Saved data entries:
---------------
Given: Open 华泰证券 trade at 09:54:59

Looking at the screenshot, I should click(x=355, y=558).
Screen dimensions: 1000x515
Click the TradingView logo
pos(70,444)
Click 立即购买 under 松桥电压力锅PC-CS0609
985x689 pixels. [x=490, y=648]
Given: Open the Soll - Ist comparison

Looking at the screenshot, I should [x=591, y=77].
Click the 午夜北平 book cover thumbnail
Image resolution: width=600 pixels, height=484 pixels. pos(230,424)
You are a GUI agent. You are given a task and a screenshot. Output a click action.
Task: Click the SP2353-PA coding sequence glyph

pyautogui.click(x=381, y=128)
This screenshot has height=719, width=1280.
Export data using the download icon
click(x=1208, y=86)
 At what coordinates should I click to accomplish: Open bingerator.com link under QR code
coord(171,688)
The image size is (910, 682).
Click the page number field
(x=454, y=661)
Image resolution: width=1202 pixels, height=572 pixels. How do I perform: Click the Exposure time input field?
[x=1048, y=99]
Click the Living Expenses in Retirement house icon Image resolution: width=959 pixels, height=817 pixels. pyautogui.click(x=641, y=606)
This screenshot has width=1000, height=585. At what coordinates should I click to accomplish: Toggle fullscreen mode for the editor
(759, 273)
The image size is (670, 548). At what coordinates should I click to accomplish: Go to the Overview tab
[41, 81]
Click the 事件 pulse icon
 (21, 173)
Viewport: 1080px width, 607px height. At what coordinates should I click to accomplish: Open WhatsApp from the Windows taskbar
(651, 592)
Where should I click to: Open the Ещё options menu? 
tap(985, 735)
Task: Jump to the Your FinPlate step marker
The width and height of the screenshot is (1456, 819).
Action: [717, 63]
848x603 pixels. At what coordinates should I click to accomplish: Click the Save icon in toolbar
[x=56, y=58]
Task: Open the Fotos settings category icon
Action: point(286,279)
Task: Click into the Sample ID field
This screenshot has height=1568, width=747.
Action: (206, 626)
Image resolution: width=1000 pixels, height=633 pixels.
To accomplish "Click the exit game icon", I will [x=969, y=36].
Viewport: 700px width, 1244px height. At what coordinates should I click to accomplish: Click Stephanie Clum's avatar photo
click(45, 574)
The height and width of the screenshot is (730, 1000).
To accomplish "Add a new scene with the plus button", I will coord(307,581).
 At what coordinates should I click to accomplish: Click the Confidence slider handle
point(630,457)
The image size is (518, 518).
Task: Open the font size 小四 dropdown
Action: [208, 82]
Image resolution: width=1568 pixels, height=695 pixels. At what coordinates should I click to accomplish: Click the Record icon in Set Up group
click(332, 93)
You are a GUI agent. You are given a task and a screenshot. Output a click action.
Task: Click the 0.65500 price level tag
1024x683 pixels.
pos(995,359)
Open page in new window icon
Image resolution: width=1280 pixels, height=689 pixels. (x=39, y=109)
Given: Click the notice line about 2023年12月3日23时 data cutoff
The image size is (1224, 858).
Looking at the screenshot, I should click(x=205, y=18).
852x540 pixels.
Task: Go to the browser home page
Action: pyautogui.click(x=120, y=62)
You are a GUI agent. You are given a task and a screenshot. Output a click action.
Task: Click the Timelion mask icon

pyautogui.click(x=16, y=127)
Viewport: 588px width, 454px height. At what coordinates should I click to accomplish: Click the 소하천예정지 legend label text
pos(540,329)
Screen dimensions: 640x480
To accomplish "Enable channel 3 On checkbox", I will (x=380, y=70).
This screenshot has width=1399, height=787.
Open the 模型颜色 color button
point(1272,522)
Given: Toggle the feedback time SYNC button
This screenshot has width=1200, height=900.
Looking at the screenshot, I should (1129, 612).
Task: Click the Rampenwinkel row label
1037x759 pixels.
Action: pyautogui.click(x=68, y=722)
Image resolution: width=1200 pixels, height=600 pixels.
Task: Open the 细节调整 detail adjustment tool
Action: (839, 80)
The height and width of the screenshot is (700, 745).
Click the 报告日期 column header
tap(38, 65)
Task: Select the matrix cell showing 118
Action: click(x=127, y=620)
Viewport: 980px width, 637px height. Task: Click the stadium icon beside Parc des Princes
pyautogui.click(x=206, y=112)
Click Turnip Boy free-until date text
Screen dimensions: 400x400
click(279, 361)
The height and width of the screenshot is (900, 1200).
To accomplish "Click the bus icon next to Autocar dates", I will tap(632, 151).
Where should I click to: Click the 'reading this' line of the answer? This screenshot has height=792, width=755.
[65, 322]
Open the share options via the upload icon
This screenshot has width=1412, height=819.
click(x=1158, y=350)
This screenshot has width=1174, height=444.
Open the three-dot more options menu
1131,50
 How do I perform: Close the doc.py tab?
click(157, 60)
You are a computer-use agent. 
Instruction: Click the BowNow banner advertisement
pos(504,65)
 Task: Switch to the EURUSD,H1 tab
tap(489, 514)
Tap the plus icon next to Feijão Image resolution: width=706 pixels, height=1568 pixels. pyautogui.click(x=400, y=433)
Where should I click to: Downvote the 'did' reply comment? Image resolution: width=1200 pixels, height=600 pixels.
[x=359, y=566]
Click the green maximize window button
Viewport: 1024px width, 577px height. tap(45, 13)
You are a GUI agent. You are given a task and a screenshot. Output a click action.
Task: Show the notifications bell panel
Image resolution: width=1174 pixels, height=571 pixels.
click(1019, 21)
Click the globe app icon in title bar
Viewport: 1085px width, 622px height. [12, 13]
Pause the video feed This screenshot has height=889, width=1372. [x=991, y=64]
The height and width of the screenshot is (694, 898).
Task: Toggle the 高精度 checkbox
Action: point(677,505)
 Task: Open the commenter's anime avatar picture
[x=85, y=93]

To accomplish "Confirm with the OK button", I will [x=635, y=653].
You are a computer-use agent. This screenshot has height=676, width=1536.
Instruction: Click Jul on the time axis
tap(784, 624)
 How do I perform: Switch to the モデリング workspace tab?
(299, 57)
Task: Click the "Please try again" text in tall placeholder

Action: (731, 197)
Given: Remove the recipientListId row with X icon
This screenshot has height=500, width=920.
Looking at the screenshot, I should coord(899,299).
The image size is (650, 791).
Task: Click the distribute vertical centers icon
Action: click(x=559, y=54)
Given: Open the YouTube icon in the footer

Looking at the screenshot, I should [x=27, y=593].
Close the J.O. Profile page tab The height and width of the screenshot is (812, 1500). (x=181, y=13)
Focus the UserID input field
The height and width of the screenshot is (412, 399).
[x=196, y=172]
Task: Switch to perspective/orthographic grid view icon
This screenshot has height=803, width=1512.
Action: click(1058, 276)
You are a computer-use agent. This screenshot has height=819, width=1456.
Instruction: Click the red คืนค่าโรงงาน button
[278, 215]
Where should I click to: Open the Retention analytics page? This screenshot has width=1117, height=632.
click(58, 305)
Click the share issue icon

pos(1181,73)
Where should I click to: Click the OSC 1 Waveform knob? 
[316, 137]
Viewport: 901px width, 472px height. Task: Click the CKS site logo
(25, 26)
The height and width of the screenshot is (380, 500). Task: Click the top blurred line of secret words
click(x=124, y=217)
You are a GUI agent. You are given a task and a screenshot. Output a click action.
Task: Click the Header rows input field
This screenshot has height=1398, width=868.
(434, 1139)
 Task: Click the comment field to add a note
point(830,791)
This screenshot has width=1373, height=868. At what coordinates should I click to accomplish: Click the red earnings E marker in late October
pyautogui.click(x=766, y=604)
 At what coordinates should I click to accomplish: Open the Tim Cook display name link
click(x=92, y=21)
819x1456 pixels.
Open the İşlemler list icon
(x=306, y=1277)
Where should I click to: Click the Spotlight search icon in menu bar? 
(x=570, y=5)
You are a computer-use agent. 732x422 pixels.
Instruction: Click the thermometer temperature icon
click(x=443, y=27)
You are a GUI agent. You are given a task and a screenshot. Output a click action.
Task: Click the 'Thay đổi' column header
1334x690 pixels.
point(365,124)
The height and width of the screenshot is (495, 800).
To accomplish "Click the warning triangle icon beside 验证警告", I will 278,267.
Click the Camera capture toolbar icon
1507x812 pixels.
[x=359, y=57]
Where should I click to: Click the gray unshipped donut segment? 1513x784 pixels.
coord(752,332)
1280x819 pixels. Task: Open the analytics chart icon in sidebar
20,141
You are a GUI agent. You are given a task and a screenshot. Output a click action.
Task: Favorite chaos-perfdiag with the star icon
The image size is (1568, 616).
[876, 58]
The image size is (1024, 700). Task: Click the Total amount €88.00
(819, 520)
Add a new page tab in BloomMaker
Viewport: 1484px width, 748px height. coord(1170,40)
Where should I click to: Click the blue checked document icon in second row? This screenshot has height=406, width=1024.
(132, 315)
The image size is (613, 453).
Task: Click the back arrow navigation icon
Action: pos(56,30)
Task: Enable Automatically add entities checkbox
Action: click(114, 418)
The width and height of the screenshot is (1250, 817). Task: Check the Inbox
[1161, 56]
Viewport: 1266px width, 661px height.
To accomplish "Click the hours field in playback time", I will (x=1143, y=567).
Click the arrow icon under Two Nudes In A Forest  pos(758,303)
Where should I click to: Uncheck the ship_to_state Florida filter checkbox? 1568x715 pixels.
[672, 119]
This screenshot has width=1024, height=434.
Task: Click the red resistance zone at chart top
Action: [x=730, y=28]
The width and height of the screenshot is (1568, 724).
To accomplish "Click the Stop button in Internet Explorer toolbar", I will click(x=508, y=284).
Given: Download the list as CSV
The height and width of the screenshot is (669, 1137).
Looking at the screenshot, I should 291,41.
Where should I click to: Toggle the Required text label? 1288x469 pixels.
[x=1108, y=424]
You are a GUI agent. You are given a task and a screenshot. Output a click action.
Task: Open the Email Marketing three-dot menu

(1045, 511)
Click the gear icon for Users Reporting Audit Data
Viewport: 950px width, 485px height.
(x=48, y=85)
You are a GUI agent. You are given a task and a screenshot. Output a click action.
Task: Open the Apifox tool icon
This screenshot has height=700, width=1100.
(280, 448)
---------------
* _What to produce_
Check the entries above for the word "computer" and copy every line where it turns up.

* _Response to the exercise_
You are a computer-use agent. 
You are a computer-use agent. This screenshot has height=676, width=1536.
You are a computer-use agent. This screenshot has height=819, width=1456.
You are a computer-use agent. 732x422 pixels.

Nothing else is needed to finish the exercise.